Ireland’s position as a small, open economy means that we are largely affected by fiscal  developments in the US, the world’s largest economy. Exposure to global  macroeconomic disruptions is further amplified by Ireland’s dependence on the US as both an export market and on US foreign direct investment (FDI). With an astounding €73bn of Irish goods, totaling to almost a third of the country’s aggregate exports having been distributed to the US in 2024, Ireland is forecasted to be among the hardest hit countries after President Trump’s new round of tariffs earlier last week. But what exactly could this mean for Ireland, and which sectors  can we expect to see bearing the largest brunt of these trade policies? 

Tariffs: Why These Tools of International Trade Matter

Simply put, tariffs are taxes imposed on goods being imported from one country to another. Such  taxes are applied to the importer and are calculated as a percentage of the total value of the goods  in question. The aim of tariffs is to encourage corporations within a country to source their  materials and labor domestically, rather than relying on international aid.  

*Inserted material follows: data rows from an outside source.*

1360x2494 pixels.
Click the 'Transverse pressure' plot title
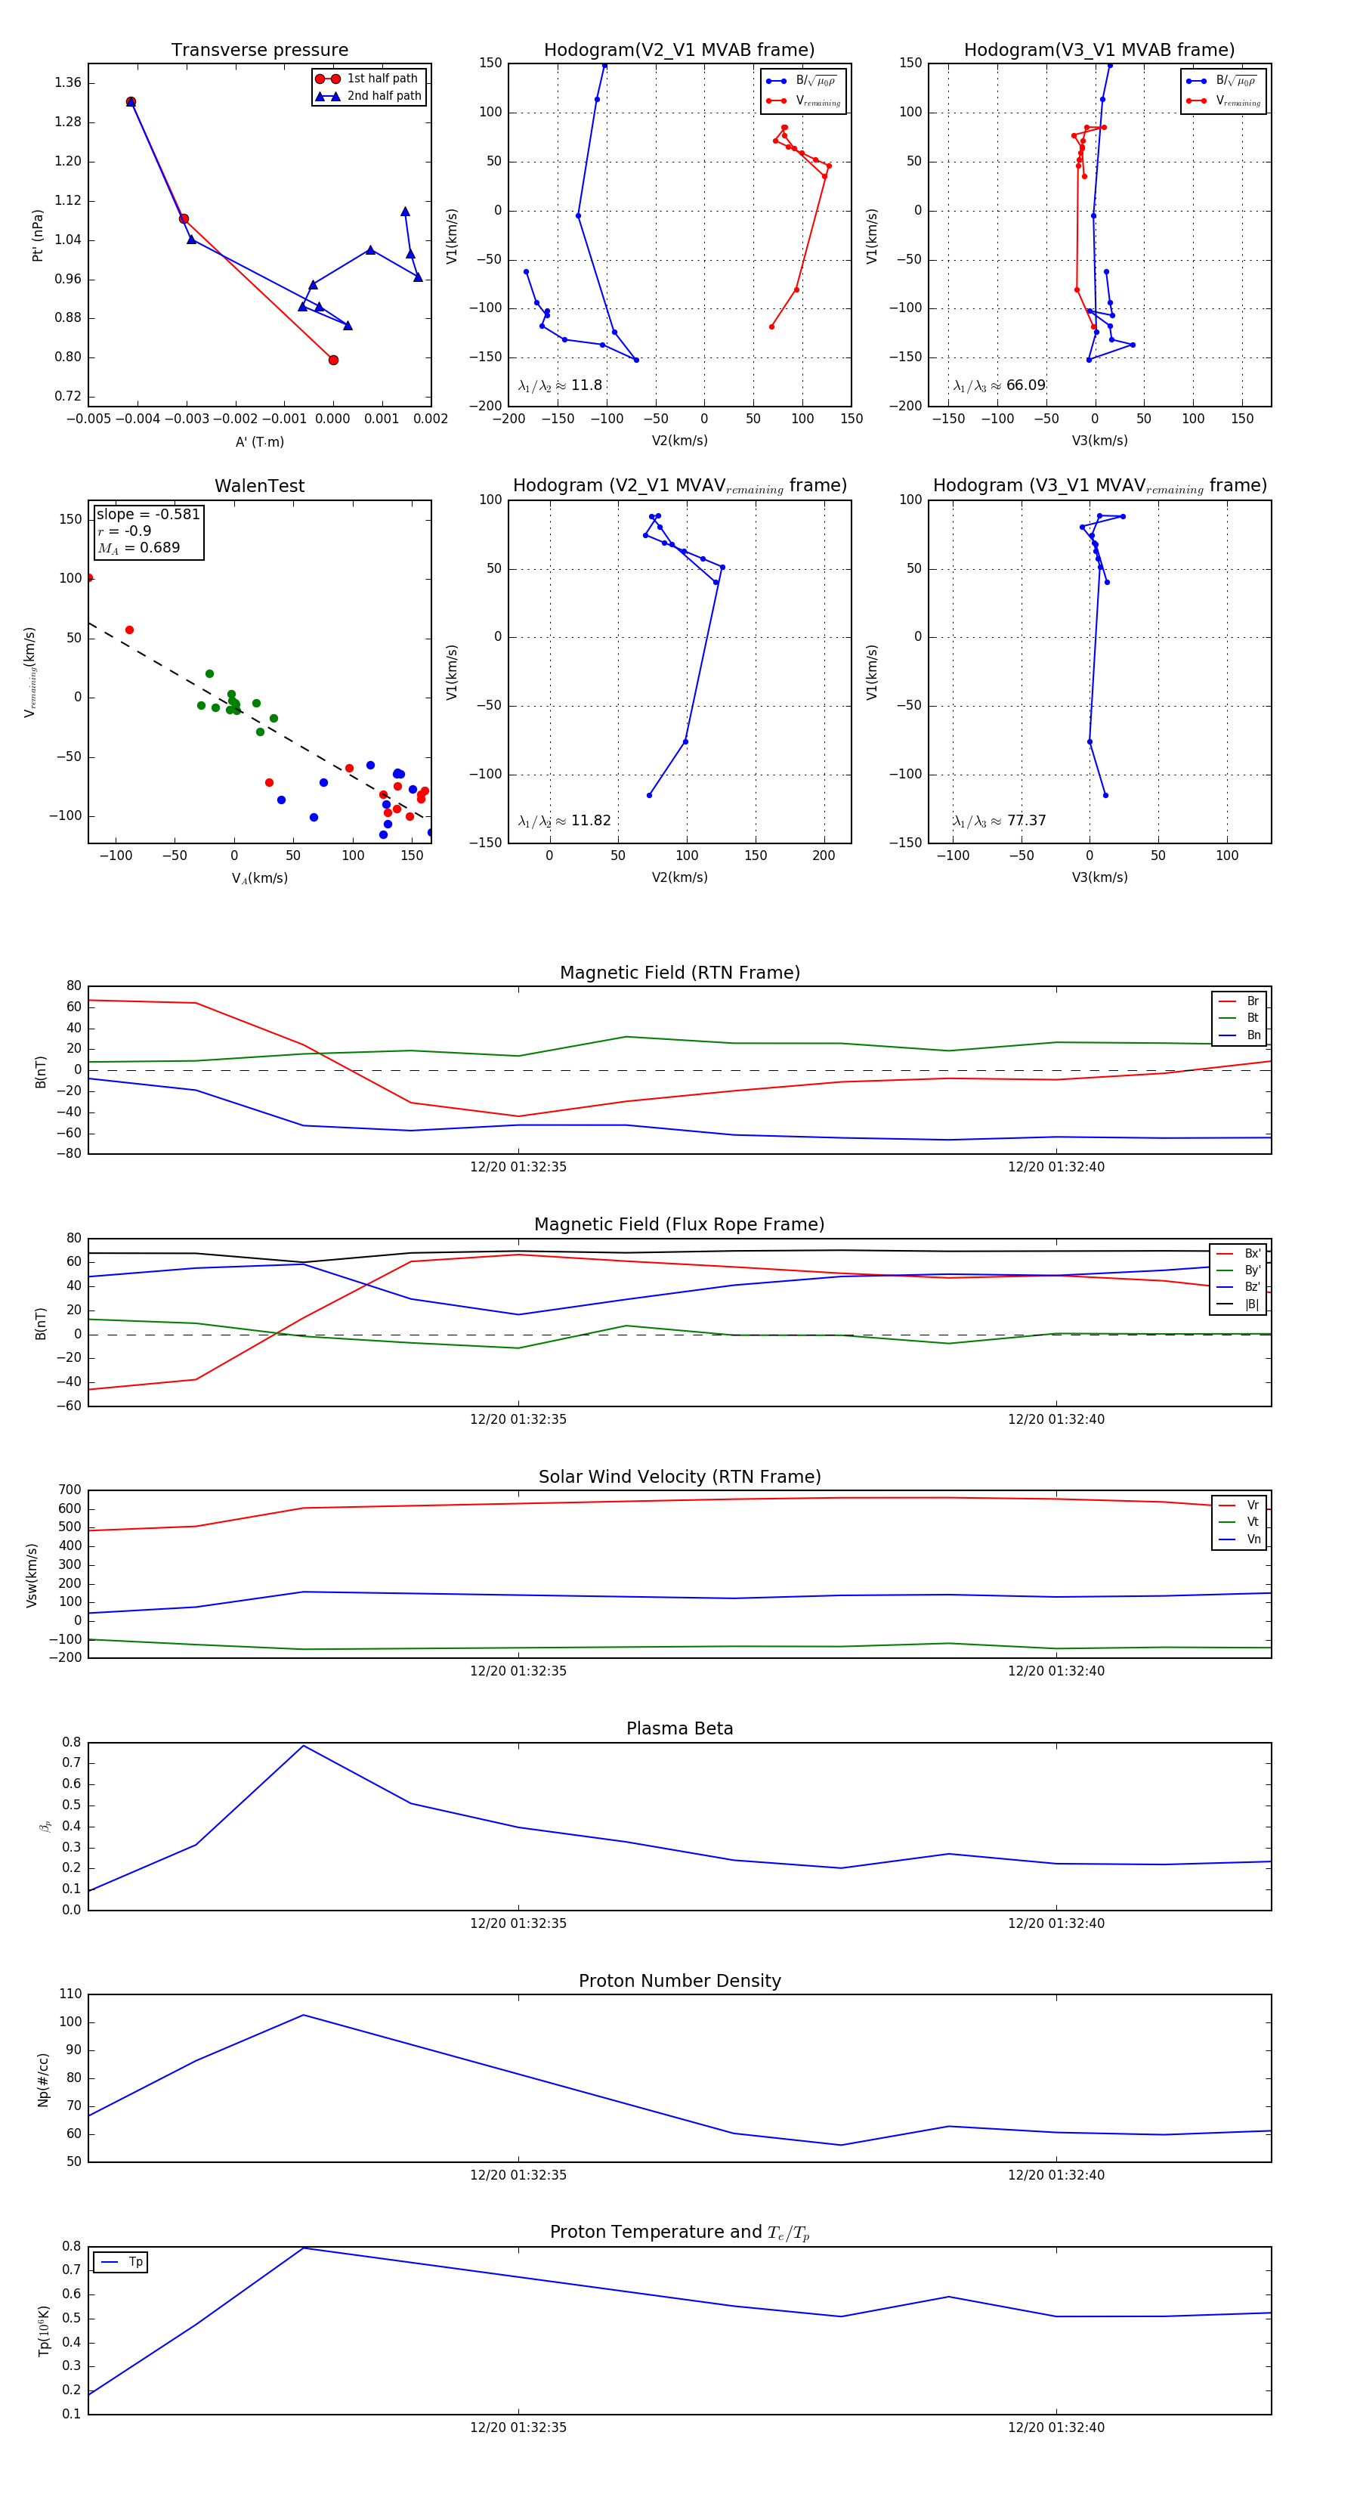259,51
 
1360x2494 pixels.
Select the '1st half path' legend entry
382,79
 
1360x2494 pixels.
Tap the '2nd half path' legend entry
383,96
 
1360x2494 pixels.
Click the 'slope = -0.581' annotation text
148,514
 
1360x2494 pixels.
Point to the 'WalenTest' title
259,486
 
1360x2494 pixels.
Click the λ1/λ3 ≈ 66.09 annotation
999,385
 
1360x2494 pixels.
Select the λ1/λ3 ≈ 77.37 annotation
999,821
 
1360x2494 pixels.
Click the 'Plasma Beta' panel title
679,1728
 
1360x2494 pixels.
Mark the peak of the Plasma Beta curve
304,1746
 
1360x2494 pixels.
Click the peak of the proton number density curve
304,2015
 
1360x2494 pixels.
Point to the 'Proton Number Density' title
679,1981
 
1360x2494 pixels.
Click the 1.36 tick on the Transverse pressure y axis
68,82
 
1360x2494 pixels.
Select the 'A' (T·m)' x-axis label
259,441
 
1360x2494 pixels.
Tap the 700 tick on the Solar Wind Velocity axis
70,1490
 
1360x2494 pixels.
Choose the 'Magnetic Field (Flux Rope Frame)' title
679,1225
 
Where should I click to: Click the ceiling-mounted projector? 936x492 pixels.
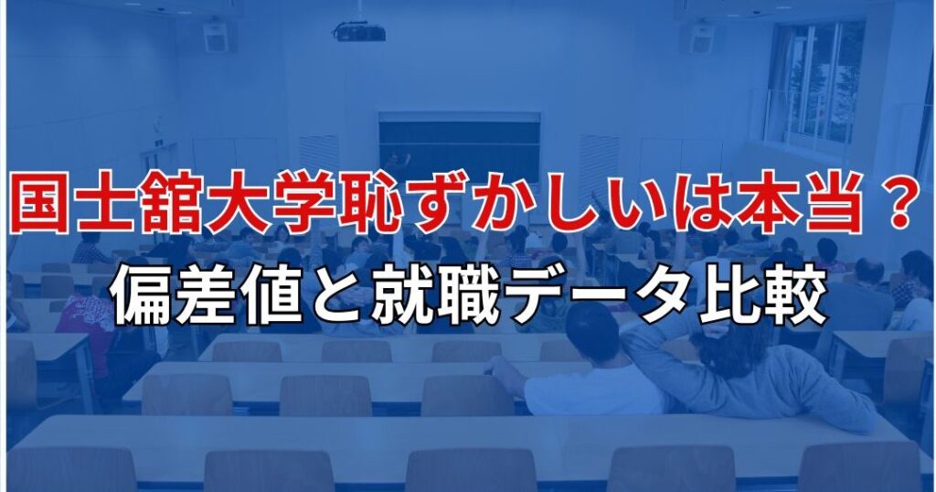(358, 31)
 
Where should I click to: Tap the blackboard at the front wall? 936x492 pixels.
(459, 147)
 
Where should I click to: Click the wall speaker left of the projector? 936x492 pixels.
(216, 36)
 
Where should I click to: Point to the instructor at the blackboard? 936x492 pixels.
(397, 165)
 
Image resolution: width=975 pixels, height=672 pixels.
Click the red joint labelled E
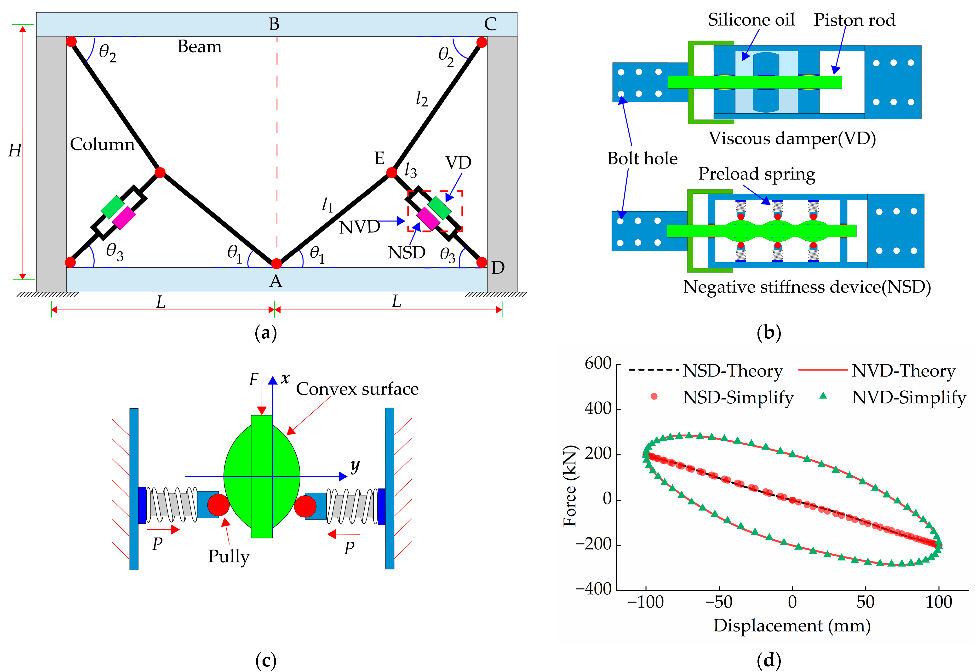point(391,172)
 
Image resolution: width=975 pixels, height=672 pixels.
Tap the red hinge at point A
point(276,264)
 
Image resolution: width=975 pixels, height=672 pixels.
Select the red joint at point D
point(482,262)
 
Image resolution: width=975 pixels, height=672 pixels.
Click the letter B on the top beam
point(274,24)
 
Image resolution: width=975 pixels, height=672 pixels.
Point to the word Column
point(102,145)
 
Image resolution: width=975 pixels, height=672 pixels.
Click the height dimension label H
point(15,150)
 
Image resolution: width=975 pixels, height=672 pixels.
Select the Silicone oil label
point(751,20)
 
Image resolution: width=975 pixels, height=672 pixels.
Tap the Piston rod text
point(854,20)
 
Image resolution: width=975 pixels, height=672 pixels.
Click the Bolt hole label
point(642,159)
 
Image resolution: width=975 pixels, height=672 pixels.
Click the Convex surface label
point(357,389)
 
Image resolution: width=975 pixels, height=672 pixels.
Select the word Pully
point(229,556)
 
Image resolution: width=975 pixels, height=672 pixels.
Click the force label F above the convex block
point(253,380)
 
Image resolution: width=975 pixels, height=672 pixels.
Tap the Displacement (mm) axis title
point(792,626)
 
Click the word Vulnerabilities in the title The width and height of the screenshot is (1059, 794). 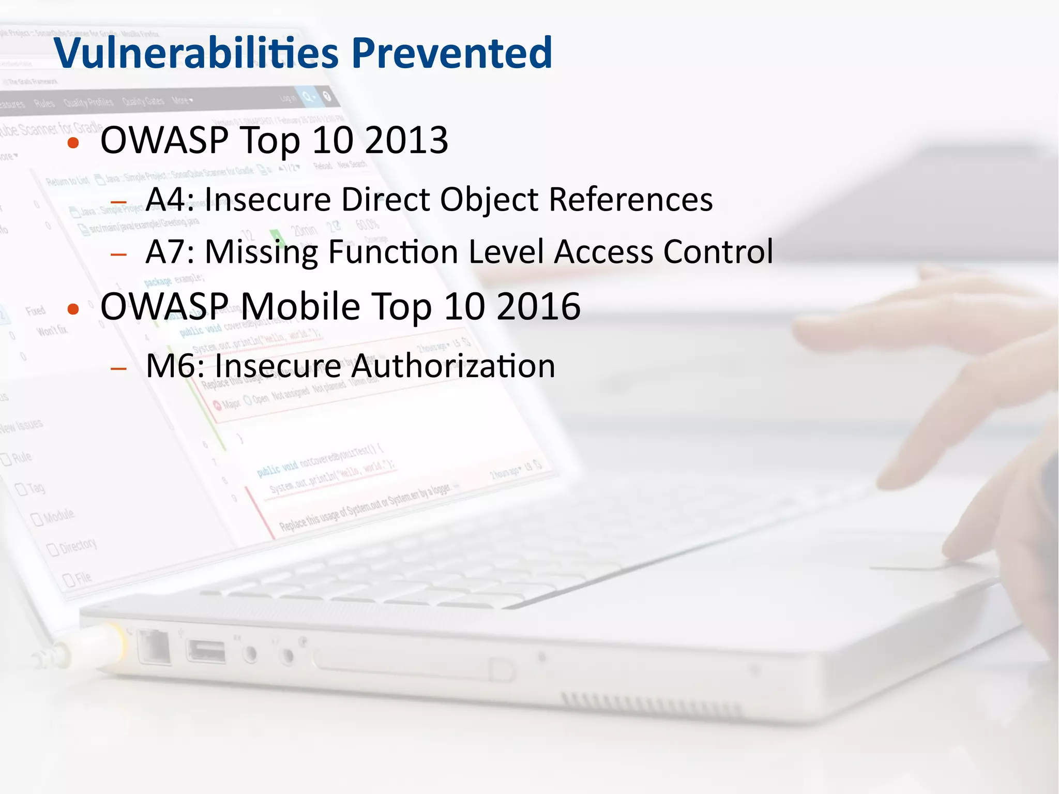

Our Taoiseach, Micheál Martin has expressed a fear of the rise of US tariffs as being “a very  grave and serious threat”. Additionally, a joint analysis of the situation by Ireland’s Department  of Finance and the ESRI Irish Think Tank pointed to a potential loss of approximately €18bn in  trade for Ireland as a direct result of these tariffs. This analysis also suggested that a prolonged  trade conflict between the EU and US may endanger Ireland’s public finances.  

Since Ireland is a key financial hub in Europe, with many US-based financial institutions having  put down roots in Dublin, any tariffs affecting the financial services sector such as limitations on  US institutions offering services in the EU can harm Ireland’s finances. Furthermore, trade  barriers, or at least shifts in international trade patterns caused by Trump’s tariffs, will likely lead  to market volatility and increased costs for Irish businesses, creating a knock-on effect on  Ireland’s financial services landscape. This is likely to manifest through fluctuations in the value  of the euro or Irish stocks. 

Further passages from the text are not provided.